August 9, 2011 § 2 Comments
A couple weeks ago, the boys and I hopped into the truck and drove a handful of miles to a small farm at the dead end of a dirt road. There, I traded $200 for a pair of chunky, copper-colored Tamworth-Old Spot cross piglets.
Piglets for $100. A few years ago, I couldn’t have imagined it, but now it’s pretty much the going rate, at least around here. Some charge a bit more, some a bit less, but $100 is pretty much dead-on average. Ten years ago, back when we first started raising pigs, the going rate was about half that. I’m almost certain we paid $40 each for our first piglets.

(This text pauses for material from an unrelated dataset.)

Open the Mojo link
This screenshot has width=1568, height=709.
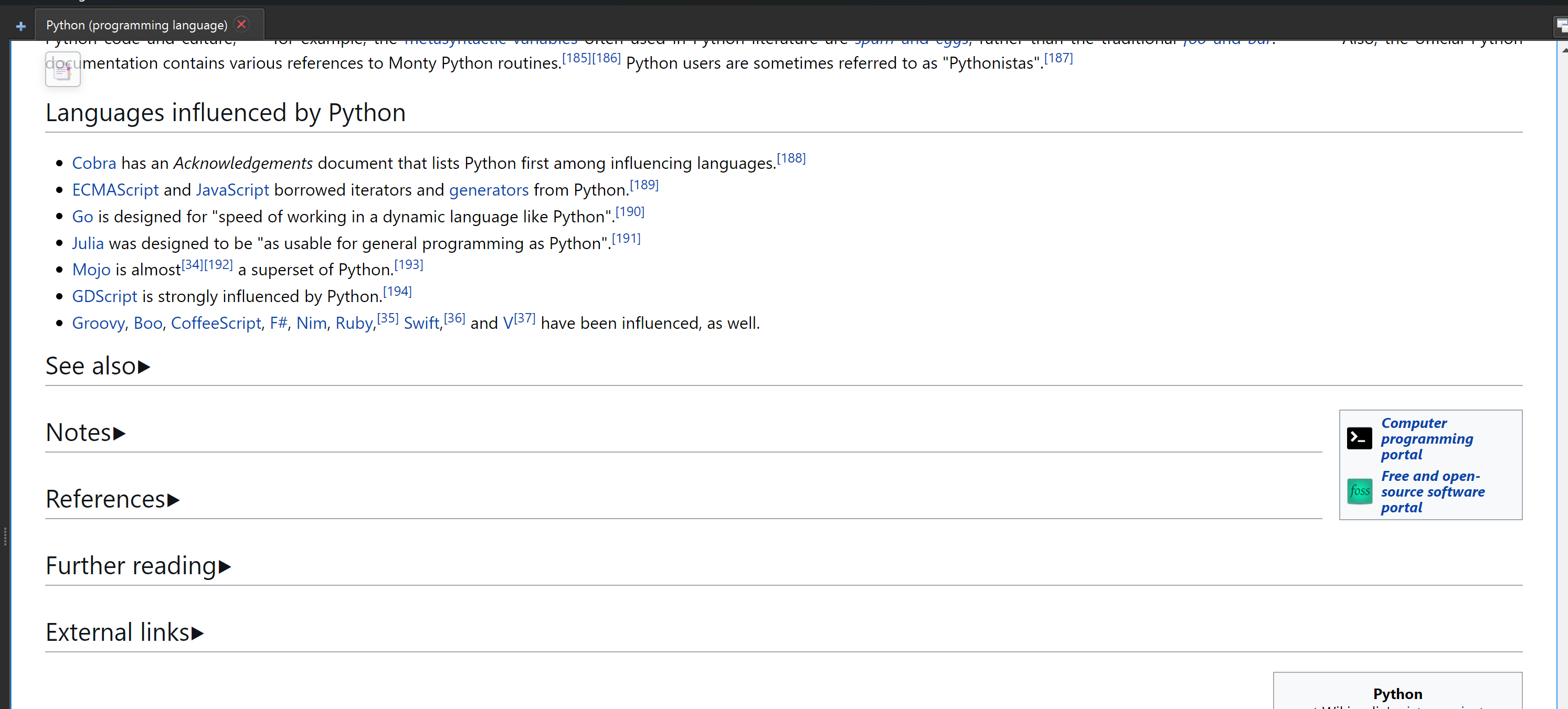91,270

Now, I have no problem spending money on piglets because unlike money, a pig can be eaten. To my mind, a good chunky piglet is better than money in the bank, a truth that becomes particularly resonant when I consider that the bank doesn’t really have any of my “money.” Or, at the very least, would be hard-pressed to come up with it if more than a few percent of its depositors demanded their holdings on any given day. This is probably not the place to delve into a detailed explanation of how modern banking works, but this salient point is worthy of mention: It is highly likely, if not certain, that your bank does not hold enough cash to cover more than 10% of its deposits. Comforting, eh?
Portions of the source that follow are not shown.